SONG OF SUBURBIA by Michael Lynch

O sock drawers of paunchy, square-fingered mowers, monochromatic sedan drivers!

     May you be spiked forever with rogue golf tees, the ubiquitous Playboy

          secreted always in your depths.

 

O cut-glass decanters of the wet bar! O filament light sculpture!

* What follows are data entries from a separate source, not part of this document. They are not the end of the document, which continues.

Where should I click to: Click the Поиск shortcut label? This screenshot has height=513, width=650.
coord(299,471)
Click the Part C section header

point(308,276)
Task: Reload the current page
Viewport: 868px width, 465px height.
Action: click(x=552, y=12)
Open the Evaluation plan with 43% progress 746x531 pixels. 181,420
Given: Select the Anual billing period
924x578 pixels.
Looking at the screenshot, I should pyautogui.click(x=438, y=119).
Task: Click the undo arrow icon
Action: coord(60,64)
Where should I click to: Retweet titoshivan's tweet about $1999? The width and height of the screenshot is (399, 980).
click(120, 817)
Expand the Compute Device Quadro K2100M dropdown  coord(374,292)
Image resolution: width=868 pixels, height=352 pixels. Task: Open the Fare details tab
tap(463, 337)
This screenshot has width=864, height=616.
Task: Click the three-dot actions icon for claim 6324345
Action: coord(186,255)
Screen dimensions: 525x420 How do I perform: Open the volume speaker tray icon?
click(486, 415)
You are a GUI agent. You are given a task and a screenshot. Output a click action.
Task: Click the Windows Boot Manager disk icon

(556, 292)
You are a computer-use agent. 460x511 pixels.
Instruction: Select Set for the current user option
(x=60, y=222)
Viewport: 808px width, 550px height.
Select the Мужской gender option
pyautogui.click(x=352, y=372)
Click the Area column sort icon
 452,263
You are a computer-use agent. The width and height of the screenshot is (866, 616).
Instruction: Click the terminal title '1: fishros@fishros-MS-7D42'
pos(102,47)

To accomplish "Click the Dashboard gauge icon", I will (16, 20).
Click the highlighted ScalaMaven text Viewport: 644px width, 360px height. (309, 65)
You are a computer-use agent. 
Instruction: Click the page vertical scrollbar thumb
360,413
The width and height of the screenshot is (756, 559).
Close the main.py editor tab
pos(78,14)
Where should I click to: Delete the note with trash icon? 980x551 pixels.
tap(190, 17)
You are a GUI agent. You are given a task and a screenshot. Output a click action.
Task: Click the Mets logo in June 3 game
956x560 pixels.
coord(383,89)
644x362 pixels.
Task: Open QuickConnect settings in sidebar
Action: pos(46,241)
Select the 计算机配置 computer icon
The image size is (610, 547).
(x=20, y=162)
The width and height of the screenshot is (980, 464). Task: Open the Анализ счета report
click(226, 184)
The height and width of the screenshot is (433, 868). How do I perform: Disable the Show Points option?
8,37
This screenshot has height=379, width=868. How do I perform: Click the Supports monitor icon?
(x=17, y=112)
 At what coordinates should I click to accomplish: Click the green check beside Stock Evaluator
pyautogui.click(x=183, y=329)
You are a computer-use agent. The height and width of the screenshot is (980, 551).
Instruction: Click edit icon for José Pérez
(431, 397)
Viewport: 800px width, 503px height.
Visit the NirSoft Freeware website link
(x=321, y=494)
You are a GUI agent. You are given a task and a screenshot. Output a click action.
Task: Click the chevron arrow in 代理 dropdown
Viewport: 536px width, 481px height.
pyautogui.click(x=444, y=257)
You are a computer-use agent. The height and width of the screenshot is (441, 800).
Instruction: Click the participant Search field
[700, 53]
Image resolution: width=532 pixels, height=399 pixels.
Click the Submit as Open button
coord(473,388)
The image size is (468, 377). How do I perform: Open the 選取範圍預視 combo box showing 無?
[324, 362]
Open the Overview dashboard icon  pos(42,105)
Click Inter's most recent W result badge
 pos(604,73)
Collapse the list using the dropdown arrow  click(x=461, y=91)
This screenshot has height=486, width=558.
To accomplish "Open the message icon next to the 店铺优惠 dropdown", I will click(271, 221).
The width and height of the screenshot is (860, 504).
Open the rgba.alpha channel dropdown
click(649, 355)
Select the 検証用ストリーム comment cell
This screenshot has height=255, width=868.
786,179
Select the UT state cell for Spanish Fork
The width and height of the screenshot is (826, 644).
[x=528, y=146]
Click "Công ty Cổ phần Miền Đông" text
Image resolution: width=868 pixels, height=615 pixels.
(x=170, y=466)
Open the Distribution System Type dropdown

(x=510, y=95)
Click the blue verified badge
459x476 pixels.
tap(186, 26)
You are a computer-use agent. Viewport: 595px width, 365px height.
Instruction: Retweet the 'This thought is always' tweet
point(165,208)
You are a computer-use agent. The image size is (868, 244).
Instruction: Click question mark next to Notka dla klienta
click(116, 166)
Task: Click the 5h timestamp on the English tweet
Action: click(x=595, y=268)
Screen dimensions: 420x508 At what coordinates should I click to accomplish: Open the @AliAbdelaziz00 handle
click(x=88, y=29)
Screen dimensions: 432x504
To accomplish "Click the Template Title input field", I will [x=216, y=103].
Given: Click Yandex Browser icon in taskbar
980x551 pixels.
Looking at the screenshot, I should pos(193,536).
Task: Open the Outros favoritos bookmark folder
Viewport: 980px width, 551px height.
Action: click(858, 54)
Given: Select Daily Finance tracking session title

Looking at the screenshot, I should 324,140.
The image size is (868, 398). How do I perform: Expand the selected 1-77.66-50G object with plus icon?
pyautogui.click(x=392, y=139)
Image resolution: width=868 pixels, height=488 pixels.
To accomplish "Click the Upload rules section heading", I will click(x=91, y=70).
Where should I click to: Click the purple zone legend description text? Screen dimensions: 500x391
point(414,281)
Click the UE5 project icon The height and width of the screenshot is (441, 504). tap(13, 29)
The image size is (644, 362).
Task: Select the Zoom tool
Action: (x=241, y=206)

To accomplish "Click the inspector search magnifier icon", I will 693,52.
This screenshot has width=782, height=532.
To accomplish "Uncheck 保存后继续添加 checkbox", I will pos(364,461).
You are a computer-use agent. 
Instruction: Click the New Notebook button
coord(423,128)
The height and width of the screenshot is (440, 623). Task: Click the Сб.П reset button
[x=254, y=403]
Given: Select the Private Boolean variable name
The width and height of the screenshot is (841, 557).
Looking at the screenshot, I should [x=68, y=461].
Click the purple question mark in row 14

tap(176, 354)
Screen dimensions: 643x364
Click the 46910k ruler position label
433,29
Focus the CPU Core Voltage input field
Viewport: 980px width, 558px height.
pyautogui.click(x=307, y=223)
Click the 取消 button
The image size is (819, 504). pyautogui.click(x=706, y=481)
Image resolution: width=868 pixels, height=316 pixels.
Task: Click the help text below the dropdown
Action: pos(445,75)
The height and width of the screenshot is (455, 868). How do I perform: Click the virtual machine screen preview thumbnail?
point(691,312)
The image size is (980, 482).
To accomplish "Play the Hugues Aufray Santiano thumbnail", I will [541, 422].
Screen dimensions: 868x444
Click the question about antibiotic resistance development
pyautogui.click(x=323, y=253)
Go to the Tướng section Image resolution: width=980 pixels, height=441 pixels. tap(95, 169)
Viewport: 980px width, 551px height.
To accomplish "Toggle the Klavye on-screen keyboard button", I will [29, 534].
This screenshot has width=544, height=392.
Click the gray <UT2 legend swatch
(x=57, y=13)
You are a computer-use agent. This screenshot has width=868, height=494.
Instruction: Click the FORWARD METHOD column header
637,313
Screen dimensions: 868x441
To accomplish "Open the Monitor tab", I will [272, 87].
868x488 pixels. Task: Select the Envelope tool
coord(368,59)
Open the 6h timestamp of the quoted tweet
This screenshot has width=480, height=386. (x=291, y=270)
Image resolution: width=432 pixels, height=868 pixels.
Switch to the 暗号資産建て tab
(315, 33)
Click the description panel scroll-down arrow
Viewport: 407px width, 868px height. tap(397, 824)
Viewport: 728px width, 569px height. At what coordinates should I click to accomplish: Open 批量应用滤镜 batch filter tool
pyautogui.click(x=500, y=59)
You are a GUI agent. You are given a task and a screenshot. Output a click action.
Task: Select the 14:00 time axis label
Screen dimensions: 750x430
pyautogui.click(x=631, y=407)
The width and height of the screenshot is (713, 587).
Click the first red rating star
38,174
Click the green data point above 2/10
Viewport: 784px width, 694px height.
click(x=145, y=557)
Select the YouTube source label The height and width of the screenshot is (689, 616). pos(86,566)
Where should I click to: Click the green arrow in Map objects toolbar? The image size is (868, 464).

     O deep blue, wall-to-wall misery smooth as the skin of the inner thigh—

          let no decorator revise you.

 

O fainting couch, green glow of banker's lamp, O Reader's

     Digest Condensed Books tawdry in your gilt spines! O intendance of oak

          paneling, of chenille swag and fleur-de-lis!

 

O furbished stereo console! O high fidelity! O Whipped

     Cream and Other Delights! O Jump Up Calypso! O On The Street

          Where You Live! O My

 

Fair Lady still jacketed and unmolested! Endure beneath the sunburst

     clock and the swirled plaster of the ceiling spangled

          with flecks of light!

O aquamarine coin of wading pool! O corrugated carport overhang!

     May you share eternally those trellises of summer afternoons

          drowsy with pink blooms.

And O split-level entryway, wrought-iron balustrade—glazed bonecage of the landing!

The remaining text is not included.